[WORK REQUEST] Every single entry needs to appear again exactly as given.

Collected data entries:
[Start of Attachment]
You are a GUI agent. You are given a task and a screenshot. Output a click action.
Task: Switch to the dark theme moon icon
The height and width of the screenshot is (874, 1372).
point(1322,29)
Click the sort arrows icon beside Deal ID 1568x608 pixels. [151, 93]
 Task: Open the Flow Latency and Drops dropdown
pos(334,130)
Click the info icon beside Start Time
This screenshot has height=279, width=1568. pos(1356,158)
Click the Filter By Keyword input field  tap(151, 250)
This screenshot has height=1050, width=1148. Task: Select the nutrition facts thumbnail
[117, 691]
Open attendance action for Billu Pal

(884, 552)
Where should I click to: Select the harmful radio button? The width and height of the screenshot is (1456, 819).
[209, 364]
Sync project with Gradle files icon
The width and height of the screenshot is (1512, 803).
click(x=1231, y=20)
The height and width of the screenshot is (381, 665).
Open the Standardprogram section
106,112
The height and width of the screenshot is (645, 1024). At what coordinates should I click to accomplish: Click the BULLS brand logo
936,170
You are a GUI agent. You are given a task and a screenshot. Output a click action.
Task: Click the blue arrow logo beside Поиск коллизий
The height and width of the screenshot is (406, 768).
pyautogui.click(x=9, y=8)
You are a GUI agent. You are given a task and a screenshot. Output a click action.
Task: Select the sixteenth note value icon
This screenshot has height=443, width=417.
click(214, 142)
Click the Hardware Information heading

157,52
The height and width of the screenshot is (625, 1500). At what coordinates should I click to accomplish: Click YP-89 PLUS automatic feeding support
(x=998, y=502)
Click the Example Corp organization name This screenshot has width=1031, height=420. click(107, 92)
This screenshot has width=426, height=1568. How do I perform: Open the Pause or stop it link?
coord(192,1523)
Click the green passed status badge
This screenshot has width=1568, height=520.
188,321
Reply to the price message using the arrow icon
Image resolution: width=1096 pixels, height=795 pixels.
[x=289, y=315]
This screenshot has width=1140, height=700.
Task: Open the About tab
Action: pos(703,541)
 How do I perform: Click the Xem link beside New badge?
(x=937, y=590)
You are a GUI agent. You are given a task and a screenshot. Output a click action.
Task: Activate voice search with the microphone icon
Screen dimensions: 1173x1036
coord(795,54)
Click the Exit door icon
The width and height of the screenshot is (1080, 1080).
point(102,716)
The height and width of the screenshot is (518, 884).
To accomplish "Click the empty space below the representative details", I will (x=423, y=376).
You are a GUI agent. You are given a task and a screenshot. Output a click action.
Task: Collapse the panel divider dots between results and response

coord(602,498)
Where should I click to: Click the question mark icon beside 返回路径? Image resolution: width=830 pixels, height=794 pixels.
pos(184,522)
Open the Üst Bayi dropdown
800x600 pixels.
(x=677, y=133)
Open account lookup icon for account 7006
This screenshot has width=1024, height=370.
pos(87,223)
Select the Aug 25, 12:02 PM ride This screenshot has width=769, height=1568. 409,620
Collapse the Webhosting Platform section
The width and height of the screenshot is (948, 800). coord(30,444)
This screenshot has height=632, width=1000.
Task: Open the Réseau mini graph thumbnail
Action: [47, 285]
[End of Attachment]
[OUTPUT FOR THIS EXERCISE]
You are a GUI agent. You are given a task and a screenshot. Output a click action.
Task: Switch to the dark theme moon icon
The height and width of the screenshot is (874, 1372).
point(1322,29)
Click the sort arrows icon beside Deal ID 1568x608 pixels. [151, 93]
 Task: Open the Flow Latency and Drops dropdown
pos(334,130)
Click the info icon beside Start Time
This screenshot has height=279, width=1568. pos(1356,158)
Click the Filter By Keyword input field  tap(151, 250)
This screenshot has height=1050, width=1148. Task: Select the nutrition facts thumbnail
[117, 691]
Open attendance action for Billu Pal

(884, 552)
Where should I click to: Select the harmful radio button? The width and height of the screenshot is (1456, 819).
[209, 364]
Sync project with Gradle files icon
The width and height of the screenshot is (1512, 803).
click(x=1231, y=20)
The height and width of the screenshot is (381, 665).
Open the Standardprogram section
106,112
The height and width of the screenshot is (645, 1024). At what coordinates should I click to accomplish: Click the BULLS brand logo
936,170
You are a GUI agent. You are given a task and a screenshot. Output a click action.
Task: Click the blue arrow logo beside Поиск коллизий
The height and width of the screenshot is (406, 768).
pyautogui.click(x=9, y=8)
You are a GUI agent. You are given a task and a screenshot. Output a click action.
Task: Select the sixteenth note value icon
This screenshot has height=443, width=417.
click(214, 142)
Click the Hardware Information heading

157,52
The height and width of the screenshot is (625, 1500). At what coordinates should I click to accomplish: Click YP-89 PLUS automatic feeding support
(x=998, y=502)
Click the Example Corp organization name This screenshot has width=1031, height=420. click(107, 92)
This screenshot has width=426, height=1568. How do I perform: Open the Pause or stop it link?
coord(192,1523)
Click the green passed status badge
This screenshot has width=1568, height=520.
188,321
Reply to the price message using the arrow icon
Image resolution: width=1096 pixels, height=795 pixels.
[x=289, y=315]
This screenshot has width=1140, height=700.
Task: Open the About tab
Action: pos(703,541)
 How do I perform: Click the Xem link beside New badge?
(x=937, y=590)
You are a GUI agent. You are given a task and a screenshot. Output a click action.
Task: Activate voice search with the microphone icon
Screen dimensions: 1173x1036
coord(795,54)
Click the Exit door icon
The width and height of the screenshot is (1080, 1080).
point(102,716)
The height and width of the screenshot is (518, 884).
To accomplish "Click the empty space below the representative details", I will (x=423, y=376).
You are a GUI agent. You are given a task and a screenshot. Output a click action.
Task: Collapse the panel divider dots between results and response

coord(602,498)
Where should I click to: Click the question mark icon beside 返回路径? Image resolution: width=830 pixels, height=794 pixels.
pos(184,522)
Open the Üst Bayi dropdown
800x600 pixels.
(x=677, y=133)
Open account lookup icon for account 7006
This screenshot has width=1024, height=370.
pos(87,223)
Select the Aug 25, 12:02 PM ride This screenshot has width=769, height=1568. 409,620
Collapse the Webhosting Platform section
The width and height of the screenshot is (948, 800). coord(30,444)
This screenshot has height=632, width=1000.
Task: Open the Réseau mini graph thumbnail
Action: [47, 285]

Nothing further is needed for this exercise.